DOS ESTÚDIOS DE RÁDIO DOS ANOS 1950 ÀS REDES BOLSONARISTAS DE 2026
Dos estúdios de rádio dos anos 1950 às redes bolsonaristas de 2026, os casos de Carlos Frias e Mário Frias revelam permanências na relação entre mídia, política e moralidade pública no Brasil, especialmente na transformação de acusações judiciais em narrativas de perseguição e espetáculo político
Erik Chiconelli Gomes e Maycon Dougllas
Em 1950, Carlos Frias parecia ter encontrado no rádio uma passagem direta para a política. Locutor conhecido das rádios Tupi e Tamoio, voz identificada com a campanha brigadeirista e defensor declarado da União Democrática Nacional, Frias foi eleito vereador na então Capital Federal como um dos poucos nomes do rádio alinhados ao antigetulismo. A condição era rara. A UDN do Rio carioca consolidava base em camadas médias urbanas, mas pouco penetrava na classe radiofônica, majoritariamente getulista. Carlos Frias era apresentado na revista como o melhor candidato udenista a vencer a “gaiola de ouro”, termo utilizado pelos próprios radialistas em referência à Câmara dos Vereadores.

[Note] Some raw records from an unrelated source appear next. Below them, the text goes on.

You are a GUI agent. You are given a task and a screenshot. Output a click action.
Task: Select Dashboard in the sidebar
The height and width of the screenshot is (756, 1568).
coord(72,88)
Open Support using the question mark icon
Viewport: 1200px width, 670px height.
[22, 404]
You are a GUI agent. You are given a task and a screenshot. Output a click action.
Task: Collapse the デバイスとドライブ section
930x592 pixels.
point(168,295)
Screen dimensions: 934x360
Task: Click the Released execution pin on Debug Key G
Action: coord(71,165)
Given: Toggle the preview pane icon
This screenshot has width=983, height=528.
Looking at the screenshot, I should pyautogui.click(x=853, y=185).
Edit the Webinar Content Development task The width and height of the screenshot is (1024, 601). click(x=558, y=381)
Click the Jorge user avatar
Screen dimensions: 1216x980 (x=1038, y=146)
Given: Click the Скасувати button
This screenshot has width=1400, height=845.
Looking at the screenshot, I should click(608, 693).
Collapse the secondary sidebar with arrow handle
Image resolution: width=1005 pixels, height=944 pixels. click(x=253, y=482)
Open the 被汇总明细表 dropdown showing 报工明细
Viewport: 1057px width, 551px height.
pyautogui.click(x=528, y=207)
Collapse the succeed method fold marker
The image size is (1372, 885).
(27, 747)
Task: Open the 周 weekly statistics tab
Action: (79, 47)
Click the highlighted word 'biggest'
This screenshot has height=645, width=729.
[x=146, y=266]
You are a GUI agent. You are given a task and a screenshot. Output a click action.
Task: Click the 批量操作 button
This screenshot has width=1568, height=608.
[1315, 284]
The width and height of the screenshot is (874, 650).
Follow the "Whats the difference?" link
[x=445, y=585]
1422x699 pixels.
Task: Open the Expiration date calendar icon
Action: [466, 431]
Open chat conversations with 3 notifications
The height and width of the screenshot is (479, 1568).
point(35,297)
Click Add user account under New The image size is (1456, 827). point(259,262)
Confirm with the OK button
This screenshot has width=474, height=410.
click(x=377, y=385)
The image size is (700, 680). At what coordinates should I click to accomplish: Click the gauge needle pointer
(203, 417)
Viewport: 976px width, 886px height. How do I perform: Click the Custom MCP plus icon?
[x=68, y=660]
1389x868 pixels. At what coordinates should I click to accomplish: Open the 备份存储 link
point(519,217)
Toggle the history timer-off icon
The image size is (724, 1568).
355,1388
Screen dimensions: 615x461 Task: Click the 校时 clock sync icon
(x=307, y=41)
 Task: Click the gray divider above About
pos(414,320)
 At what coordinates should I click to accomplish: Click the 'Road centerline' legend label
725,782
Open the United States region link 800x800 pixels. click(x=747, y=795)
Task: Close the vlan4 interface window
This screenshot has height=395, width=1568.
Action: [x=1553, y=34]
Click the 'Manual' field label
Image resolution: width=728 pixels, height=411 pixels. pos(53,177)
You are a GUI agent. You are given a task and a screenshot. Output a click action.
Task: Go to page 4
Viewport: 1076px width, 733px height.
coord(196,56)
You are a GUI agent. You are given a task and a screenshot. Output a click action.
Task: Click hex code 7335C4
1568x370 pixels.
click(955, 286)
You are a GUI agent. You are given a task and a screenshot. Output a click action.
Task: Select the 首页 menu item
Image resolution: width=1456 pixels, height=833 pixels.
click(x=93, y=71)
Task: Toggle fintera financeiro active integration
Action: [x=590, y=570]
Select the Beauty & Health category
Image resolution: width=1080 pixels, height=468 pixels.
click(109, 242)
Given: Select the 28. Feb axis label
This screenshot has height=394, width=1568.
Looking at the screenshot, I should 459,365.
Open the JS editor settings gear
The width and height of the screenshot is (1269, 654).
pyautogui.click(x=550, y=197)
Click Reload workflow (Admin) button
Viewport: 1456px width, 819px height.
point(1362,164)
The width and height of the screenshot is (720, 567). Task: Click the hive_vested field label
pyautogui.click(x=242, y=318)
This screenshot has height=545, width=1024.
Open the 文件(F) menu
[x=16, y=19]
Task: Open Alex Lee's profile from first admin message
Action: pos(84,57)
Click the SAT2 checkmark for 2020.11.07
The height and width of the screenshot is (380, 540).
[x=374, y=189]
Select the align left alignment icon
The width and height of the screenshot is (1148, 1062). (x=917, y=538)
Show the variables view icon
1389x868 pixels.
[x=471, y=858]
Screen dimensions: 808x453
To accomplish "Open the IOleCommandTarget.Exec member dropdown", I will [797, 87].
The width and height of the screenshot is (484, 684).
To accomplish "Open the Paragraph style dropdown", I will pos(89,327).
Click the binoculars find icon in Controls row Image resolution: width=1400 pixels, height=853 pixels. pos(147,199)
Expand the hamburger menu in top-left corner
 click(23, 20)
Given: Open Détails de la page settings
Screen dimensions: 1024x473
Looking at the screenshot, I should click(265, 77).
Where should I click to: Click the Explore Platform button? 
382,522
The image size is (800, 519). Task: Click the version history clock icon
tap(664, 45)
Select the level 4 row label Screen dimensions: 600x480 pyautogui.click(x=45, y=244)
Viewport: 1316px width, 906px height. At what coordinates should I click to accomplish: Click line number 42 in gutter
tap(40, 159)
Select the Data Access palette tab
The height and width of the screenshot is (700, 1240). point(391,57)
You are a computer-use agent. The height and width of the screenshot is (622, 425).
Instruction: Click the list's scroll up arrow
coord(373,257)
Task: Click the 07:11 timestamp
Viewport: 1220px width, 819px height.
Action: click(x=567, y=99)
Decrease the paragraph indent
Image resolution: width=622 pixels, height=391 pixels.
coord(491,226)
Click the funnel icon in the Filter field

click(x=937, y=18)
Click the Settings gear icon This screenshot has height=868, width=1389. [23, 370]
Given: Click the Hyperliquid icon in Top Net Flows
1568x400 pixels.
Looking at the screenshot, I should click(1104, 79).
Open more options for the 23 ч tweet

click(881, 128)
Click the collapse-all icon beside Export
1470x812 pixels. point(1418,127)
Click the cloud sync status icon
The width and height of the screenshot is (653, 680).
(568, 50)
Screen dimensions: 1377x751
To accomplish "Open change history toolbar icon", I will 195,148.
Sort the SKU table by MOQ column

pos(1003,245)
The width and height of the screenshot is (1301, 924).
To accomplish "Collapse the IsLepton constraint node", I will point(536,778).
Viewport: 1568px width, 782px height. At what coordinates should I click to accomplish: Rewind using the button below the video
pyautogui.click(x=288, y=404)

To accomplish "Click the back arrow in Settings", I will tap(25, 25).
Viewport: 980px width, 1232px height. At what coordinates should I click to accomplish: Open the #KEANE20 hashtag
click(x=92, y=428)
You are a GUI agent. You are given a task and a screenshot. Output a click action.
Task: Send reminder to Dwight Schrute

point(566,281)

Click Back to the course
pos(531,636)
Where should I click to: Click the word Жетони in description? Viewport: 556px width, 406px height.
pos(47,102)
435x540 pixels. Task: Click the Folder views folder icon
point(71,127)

Mas a carreira política do locutor começou atravessada por uma reviravolta. Antes mesmo da posse, eis que uma notícia explodiu nas páginas da imprensa radiofônica. Carlos Frias havia sido preso e acusado de falência fraudulenta. A Revista do Rádio tratou o caso com o vocabulário dramático que reservava às grandes comoções do mundo artístico. A notícia, dizia o periódico, “estourou como uma bomba”, abalando fãs, políticos e artistas. A metáfora pertencia à gramática do escândalo midiático que o semanário mobilizava em outras ocasiões para tratar separações de cantoras e brigas de bastidor. Importava a temperatura emocional do enquadramento, não a precisão jurídica do que ocorrera. O radialista, eleito pelo voto popular, via-se subitamente impedido de exercer o mandato por força de uma condenação judicial.
A revista se colocou em cena como mediadora da crise. Dizia agir “em defesa dos radialistas” e atender à curiosidade de seus leitores. A revista não falava de Carlos Frias apenas como candidato político. Era um dos seus, um trabalhador da voz, um personagem do rádio, alguém cuja queda política podia ser narrada como injustiça contra o meio radiofônico. Esse pertencimento profissional precedia o posicionamento ideológico. Anselmo Domingos, diretor-chefe e ele próprio escritor de radionovelas, organizava o periódico para defender a categoria antes de tomar partido. A clivagem getulismo versus udenismo cedia momentaneamente à clivagem entre o radialista e o tribunal. O mesmo periódico que pouco espaço lhe concedera enquanto candidato antigetulista passou a acompanhar, com atenção redobrada, o drama jurídico que ameaçava retirar-lhe o mandato.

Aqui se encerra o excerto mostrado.